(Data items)
▼

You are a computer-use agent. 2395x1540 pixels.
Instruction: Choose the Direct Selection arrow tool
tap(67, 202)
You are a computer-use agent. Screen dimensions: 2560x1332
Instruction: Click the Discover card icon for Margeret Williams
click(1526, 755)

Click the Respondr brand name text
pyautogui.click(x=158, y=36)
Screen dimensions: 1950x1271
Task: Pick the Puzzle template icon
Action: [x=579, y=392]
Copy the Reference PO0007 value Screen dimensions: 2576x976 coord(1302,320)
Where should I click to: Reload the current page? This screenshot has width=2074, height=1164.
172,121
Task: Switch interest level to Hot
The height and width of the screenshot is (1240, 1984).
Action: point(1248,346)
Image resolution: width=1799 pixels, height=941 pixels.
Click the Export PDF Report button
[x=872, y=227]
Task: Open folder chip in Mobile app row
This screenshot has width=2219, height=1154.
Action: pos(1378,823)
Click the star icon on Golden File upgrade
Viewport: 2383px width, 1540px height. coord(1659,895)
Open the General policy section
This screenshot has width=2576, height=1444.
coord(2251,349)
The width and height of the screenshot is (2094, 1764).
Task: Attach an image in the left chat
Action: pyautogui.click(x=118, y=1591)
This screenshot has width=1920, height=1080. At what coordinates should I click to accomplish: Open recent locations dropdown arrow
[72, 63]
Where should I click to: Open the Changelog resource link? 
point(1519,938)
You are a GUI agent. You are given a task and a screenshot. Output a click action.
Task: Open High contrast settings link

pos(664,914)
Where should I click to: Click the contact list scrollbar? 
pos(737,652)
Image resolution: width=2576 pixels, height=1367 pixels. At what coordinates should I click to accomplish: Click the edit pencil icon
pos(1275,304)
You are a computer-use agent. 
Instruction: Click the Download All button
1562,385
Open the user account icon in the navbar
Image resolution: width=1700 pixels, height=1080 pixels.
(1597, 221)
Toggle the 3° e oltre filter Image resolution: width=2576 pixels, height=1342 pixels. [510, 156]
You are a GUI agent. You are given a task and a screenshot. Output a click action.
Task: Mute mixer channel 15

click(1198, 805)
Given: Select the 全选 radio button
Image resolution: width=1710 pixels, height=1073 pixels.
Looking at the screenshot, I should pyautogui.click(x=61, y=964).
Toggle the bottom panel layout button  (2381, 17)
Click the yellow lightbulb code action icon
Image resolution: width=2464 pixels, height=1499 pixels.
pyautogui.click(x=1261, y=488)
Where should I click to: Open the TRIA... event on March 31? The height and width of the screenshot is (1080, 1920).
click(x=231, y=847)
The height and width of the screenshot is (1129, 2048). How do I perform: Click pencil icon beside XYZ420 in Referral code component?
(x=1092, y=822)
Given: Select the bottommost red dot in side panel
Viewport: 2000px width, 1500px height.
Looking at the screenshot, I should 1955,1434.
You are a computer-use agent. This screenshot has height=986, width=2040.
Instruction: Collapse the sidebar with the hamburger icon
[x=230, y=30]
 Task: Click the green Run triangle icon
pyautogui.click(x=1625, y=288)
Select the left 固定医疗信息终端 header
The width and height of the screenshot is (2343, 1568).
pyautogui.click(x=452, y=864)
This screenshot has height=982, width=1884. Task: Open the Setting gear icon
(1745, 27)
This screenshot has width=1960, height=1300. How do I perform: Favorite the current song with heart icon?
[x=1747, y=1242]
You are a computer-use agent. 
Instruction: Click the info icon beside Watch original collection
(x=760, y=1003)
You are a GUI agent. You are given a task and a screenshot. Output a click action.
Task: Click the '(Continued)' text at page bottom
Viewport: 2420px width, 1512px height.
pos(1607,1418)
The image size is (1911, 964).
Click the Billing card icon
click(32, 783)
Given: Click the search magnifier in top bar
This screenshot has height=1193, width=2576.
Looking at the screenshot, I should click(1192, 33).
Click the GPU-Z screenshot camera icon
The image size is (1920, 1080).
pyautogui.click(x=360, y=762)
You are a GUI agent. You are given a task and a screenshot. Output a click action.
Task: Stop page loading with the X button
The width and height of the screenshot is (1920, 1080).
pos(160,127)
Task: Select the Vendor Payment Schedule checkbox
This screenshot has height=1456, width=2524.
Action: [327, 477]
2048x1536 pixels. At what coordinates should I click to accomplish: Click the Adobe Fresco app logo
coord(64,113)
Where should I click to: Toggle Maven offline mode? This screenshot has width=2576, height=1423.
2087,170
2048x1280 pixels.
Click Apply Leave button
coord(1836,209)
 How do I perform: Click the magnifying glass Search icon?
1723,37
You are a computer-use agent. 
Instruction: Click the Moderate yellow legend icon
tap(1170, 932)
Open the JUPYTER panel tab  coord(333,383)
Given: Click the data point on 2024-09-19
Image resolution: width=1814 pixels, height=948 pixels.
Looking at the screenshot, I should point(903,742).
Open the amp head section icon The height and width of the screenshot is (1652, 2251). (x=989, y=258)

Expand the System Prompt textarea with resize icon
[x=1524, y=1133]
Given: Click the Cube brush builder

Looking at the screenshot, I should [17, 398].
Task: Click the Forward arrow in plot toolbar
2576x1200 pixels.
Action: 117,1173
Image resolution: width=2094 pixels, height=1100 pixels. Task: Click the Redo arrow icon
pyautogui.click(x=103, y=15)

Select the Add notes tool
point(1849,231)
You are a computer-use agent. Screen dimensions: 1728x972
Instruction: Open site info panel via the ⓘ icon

▲

• _TO DO_
Some lines of the data above may hold the word "computer"; state how many do, and give only that number.

• _ANSWER FOR THE TASK_
7